The network of mitochondria in the cell is in constant movement. How do the organelles avoid entangling with each other? Kornmann did research to this question by using the bacteria Shingella flexerni Once this bacterium is in a cell it high jacks the actin system, so they can infect the neighboring cell. When a bacteria bump into a mitochondrion, the mitochondrion will undergo fission. It is a biochemical process where Drp1 plays also a great role. The Drp1 protein makes a ring that activates the fission and splits the cell. They controlled if Drp1 is needed for this fission in the cell and it indeed was. When Drp1 in the mitochondria was inactivated by using the CRISPR-CAS method the mitochondria could not undergo fission. However, they can undergo fusion
How is the bacterium sensed? How does Drp1 know that it assembled right where the bacterium hits the mitochondria? Kornmann thought this could be sensed by a change in the mechanical forces on the Drp1 molecule. So the mitochondria feel that they are squeezes. By using Atomic Force Microscopy with a round tip they could put a force on a very flat cell. By applying a force across the cell membrane they were able to cause mitochondrial fission. Could this also be done on a more natural way than ATM?

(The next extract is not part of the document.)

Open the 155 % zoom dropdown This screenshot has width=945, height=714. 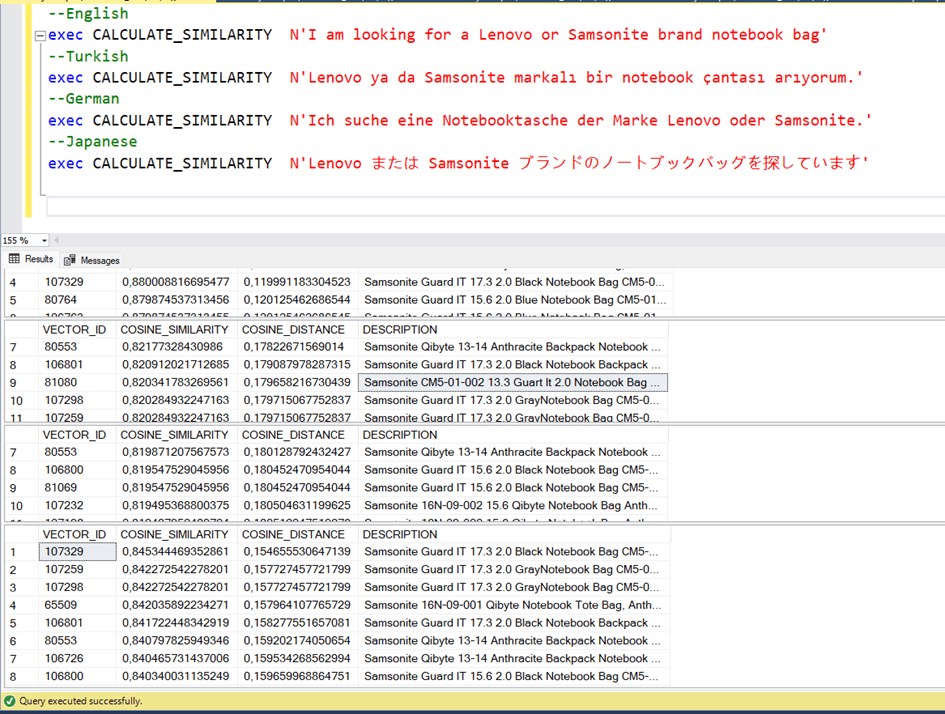click(44, 241)
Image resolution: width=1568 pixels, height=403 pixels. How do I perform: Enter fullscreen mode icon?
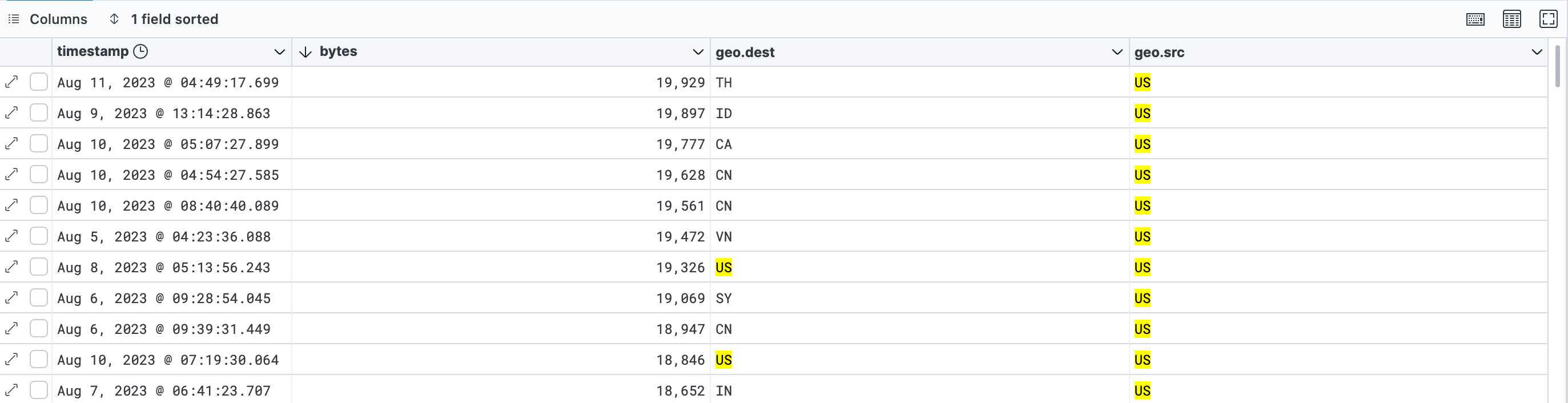pyautogui.click(x=1548, y=19)
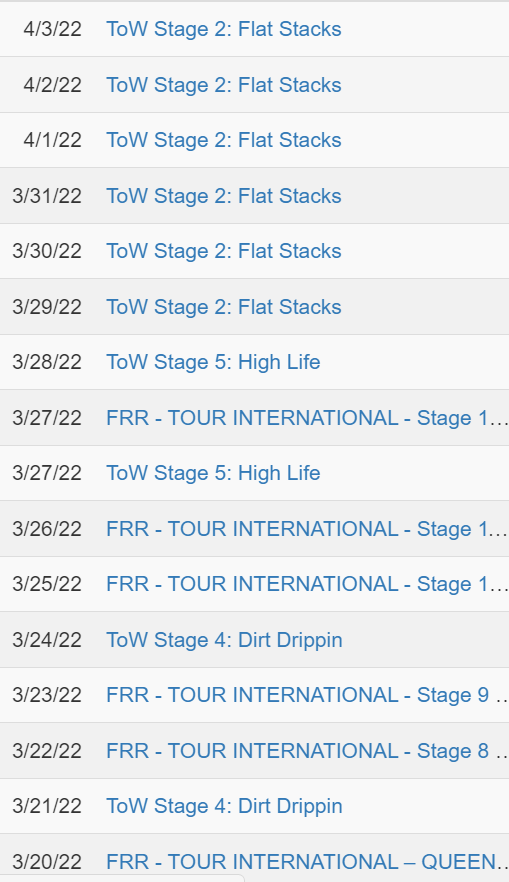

For this question they let cells grow on a patterned surface. In your body your cells also do not grow on a flat plane. They used the edge of a groove on a vinyl gramophone record to grow cells on. They looked how the separation of mitochondria on the edge was organized for the wild type and for Drp1 CRISPR-CAS and Drp1 siRNA silenced cells. When the cell did not have the Drp1 protein the mitochondrion did not undergo the fission process. However, the wild type did undergo fission on the edge of the groove. Furthermore, every mitochondrion that went over the edge did undergo the fission process. Kornmann also showed that the mechanical force on the mitochondria fission site recruits Drp1 to this site. So fission can take place.
During this talk it became again clear that a cell is much more complex than you can imagine. The cytoplasm is very crowded and, therefore, the mitochondria have developed a mechanism to be able to move through the cell without being damaged. I did not know before that mitochondria cells can undergo fission. Moreover, I never realized that they need the microtubules to travel through the cell. It is exciting that the Kornmann group could show us in a simple way by using interesting new techniques as CRISPR-CAS how microtubules are able to travel through the crowded cytoplasm.